Covid, casinò chiusi in Francia ma in Lussemburgo si riapre
“Chiuso per Covid-19”. Questo il filo rosso che accomuna i casinò europei, tuttora colpiti dalle misure che i governi nazionali hanno adottato per fronteggiare la seconda ondata di coronavirus.
Certamente è il caso della Francia, con i quasi 200 casinò che sono chiusi ormai dal 30 ottobre senza che al momento sia stata annunciata, o forse nemmeno ipotizzata, una data di apertura, che del resto dovrebbe andare di pari passo con l’allentamento del coprifuoco, al momento fissato dalle 18 di sera alle 6 di mattina.
Invece, in Lussemburgo si cerca di tornare alla normalità e il Casino 2000 ha annunciato, sulla sua pagina Facebook, la data della sua riapertura: lunedì 11 gennaio a partire dalle 10 di mattina.

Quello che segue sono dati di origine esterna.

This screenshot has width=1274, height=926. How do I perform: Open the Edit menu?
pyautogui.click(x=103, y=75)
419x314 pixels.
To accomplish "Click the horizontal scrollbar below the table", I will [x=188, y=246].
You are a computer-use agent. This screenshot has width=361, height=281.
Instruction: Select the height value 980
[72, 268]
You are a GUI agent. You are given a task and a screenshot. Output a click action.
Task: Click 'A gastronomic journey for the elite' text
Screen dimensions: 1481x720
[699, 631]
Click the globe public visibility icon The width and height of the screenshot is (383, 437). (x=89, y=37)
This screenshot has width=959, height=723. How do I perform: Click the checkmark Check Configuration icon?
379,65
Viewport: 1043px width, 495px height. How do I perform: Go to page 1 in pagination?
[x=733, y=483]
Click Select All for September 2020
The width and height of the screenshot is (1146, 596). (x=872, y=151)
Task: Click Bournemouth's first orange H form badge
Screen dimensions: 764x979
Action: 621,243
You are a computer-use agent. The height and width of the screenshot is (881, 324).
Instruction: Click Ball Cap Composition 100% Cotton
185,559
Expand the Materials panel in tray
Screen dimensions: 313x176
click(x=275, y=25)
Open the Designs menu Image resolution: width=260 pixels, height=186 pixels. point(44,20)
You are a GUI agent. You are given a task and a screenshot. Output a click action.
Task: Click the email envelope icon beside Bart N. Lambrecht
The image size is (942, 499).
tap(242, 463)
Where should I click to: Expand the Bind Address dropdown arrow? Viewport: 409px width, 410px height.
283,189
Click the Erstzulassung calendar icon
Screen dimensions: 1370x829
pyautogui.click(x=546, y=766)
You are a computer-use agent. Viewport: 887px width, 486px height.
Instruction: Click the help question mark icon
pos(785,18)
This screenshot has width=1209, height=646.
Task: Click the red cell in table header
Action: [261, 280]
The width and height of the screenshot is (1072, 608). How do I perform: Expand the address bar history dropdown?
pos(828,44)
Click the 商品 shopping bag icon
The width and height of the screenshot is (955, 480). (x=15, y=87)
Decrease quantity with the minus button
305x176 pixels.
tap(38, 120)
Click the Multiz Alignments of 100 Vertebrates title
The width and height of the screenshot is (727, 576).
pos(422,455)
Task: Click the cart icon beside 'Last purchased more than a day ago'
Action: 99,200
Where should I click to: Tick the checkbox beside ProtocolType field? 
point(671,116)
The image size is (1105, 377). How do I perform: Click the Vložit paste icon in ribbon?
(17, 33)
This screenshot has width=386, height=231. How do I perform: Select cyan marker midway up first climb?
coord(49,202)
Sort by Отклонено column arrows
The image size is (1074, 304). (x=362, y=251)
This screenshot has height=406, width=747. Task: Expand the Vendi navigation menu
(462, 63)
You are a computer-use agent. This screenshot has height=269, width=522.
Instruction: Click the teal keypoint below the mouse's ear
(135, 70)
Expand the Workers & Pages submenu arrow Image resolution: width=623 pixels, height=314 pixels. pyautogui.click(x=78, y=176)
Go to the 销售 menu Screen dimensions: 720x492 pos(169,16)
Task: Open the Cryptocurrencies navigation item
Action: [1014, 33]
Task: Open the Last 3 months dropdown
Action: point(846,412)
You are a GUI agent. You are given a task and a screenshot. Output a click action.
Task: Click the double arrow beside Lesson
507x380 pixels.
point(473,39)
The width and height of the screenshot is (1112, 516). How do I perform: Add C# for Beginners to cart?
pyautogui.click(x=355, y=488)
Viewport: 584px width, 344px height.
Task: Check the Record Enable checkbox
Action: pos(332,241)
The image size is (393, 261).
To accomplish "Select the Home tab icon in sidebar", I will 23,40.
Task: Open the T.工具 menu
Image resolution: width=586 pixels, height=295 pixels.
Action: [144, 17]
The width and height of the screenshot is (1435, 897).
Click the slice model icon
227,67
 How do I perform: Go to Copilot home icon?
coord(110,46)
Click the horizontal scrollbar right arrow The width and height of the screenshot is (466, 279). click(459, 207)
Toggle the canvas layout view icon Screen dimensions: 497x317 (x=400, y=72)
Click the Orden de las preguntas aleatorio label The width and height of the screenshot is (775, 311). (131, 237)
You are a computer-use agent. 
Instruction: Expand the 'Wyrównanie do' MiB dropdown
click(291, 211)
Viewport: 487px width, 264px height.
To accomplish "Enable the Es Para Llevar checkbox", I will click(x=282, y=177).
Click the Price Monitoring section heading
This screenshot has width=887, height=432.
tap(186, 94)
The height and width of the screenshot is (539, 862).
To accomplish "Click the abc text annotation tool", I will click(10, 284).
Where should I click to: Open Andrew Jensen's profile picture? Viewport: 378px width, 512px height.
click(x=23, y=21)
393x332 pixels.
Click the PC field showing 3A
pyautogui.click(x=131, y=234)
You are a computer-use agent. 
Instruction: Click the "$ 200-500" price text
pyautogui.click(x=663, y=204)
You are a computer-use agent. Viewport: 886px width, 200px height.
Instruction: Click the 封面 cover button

“Abbiamo preso tutte le misure necessarie per farti vivere un momento di relax in tutta sicurezza: obbligatorio indossare una maschera durante la tua visita, allontanamento fisico, procedure di pulizia, gel idroalcolico a disposizione e gestione dei flussi di traffico”, così la casa da gioco informa i suoi clienti, e aggiunge: “I nostri ristoranti e bar sono purtroppo chiusi fino a nuovo avviso“.